BEGIN Information provided

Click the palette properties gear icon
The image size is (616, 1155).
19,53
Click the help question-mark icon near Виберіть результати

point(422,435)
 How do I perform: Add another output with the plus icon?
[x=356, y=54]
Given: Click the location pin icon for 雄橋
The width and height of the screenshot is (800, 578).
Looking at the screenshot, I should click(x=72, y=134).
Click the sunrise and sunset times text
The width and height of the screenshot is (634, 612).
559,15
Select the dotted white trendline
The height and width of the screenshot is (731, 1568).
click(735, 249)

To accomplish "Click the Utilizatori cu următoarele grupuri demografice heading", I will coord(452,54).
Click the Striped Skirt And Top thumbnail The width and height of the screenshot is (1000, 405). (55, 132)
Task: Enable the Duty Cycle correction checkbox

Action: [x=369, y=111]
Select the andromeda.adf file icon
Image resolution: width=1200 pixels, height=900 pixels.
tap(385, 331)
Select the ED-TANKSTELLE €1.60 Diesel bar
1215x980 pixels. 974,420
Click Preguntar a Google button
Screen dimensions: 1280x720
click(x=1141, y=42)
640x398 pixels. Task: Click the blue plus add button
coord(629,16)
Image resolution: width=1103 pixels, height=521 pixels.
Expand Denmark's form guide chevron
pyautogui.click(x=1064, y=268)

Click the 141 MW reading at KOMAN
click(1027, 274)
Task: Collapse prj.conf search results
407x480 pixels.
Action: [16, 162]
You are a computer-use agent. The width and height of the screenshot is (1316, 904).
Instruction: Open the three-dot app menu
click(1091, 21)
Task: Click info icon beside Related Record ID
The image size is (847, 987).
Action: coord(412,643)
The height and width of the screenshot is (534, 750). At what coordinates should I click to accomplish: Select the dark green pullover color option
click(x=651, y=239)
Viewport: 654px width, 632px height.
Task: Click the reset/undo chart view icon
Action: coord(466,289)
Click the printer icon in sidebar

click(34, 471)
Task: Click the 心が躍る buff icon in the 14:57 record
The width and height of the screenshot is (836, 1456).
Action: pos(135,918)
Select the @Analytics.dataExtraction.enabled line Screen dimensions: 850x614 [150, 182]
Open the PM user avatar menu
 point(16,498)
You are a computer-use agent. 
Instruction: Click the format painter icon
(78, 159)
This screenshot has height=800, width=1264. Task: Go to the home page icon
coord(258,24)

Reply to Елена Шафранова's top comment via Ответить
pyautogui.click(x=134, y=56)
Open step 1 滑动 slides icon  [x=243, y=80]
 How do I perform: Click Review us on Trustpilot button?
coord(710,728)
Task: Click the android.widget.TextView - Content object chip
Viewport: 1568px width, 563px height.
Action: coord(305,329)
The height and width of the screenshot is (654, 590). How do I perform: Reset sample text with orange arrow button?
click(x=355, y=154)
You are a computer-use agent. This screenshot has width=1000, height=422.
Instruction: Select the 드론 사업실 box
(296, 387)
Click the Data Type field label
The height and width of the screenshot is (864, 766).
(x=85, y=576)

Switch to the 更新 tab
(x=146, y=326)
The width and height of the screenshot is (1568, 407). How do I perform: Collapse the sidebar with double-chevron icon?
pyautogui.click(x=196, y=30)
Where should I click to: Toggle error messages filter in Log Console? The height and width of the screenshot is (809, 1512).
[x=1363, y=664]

END Information provided

◆ **Work instructions**:
From the data, pick out every line that includes "agent".

◆ **Exercise answer**:
You are a computer-use agent. The width and height of the screenshot is (1316, 904).
You are a computer-use agent. 
You are a computer-use agent. This screenshot has width=1000, height=422.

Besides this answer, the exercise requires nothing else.